▶ **Action item**
Reproduce exactly, and only, the lines below from the one containing "Instruction: Select brand size 5 row label" through the one containing "Task: Click the empty".

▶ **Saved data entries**
• • • • •

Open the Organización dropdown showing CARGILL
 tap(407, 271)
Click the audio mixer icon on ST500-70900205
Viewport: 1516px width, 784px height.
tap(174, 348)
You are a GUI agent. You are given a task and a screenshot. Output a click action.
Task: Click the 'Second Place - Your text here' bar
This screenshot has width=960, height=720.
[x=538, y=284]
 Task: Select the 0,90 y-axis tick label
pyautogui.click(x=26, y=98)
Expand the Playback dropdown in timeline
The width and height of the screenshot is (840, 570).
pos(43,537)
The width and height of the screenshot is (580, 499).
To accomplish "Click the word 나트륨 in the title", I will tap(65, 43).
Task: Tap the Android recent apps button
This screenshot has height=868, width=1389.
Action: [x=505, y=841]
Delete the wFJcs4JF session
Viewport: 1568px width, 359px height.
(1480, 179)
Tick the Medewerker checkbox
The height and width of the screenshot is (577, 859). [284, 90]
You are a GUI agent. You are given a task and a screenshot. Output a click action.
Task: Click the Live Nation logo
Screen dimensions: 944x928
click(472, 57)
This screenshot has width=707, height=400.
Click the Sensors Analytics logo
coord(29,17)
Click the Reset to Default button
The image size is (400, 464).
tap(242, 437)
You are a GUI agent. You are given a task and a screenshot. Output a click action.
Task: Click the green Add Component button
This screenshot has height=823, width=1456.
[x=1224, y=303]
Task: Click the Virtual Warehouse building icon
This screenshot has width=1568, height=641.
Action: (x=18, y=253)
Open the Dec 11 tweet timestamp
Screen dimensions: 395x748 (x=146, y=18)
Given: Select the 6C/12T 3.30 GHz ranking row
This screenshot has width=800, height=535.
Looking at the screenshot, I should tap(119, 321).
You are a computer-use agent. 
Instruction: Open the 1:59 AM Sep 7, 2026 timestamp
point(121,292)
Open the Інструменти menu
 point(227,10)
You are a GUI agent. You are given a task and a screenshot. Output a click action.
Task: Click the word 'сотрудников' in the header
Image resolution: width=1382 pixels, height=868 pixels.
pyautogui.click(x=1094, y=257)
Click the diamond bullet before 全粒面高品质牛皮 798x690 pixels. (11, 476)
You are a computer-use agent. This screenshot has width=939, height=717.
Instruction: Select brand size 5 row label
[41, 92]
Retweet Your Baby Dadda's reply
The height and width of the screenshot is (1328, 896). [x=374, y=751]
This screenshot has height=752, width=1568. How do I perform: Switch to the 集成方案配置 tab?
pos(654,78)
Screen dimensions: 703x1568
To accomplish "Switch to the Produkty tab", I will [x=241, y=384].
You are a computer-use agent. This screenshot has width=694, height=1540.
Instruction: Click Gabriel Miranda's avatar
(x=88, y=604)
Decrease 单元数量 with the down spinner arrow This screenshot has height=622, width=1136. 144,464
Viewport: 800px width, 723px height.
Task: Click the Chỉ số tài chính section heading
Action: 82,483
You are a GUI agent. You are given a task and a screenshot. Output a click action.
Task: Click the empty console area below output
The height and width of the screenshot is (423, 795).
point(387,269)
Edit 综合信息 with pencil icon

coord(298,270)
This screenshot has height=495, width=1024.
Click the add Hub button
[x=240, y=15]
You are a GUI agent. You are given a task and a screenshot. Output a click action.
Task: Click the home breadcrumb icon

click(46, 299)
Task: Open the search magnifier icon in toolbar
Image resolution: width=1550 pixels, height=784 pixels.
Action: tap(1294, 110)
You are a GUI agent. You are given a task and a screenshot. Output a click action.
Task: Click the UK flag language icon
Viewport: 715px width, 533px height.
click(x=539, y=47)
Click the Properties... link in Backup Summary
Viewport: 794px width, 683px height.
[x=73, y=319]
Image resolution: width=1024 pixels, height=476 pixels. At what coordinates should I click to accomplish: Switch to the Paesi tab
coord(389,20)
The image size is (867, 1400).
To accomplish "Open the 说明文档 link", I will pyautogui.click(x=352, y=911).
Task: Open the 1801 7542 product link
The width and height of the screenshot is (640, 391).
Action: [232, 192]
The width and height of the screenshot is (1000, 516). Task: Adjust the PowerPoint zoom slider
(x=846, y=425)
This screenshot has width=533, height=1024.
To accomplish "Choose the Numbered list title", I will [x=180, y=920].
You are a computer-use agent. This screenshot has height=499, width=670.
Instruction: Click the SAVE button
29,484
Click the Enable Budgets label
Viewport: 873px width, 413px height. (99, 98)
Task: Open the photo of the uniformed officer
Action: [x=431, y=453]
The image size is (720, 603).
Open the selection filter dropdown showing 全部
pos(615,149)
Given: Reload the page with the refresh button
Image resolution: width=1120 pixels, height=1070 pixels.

• • • • •

▶ **Task answer**
Instruction: Select brand size 5 row label
[41, 92]
Retweet Your Baby Dadda's reply
The height and width of the screenshot is (1328, 896). [x=374, y=751]
This screenshot has height=752, width=1568. How do I perform: Switch to the 集成方案配置 tab?
pos(654,78)
Screen dimensions: 703x1568
To accomplish "Switch to the Produkty tab", I will [x=241, y=384].
You are a computer-use agent. This screenshot has width=694, height=1540.
Instruction: Click Gabriel Miranda's avatar
(x=88, y=604)
Decrease 单元数量 with the down spinner arrow This screenshot has height=622, width=1136. 144,464
Viewport: 800px width, 723px height.
Task: Click the Chỉ số tài chính section heading
Action: 82,483
You are a GUI agent. You are given a task and a screenshot. Output a click action.
Task: Click the empty console area below output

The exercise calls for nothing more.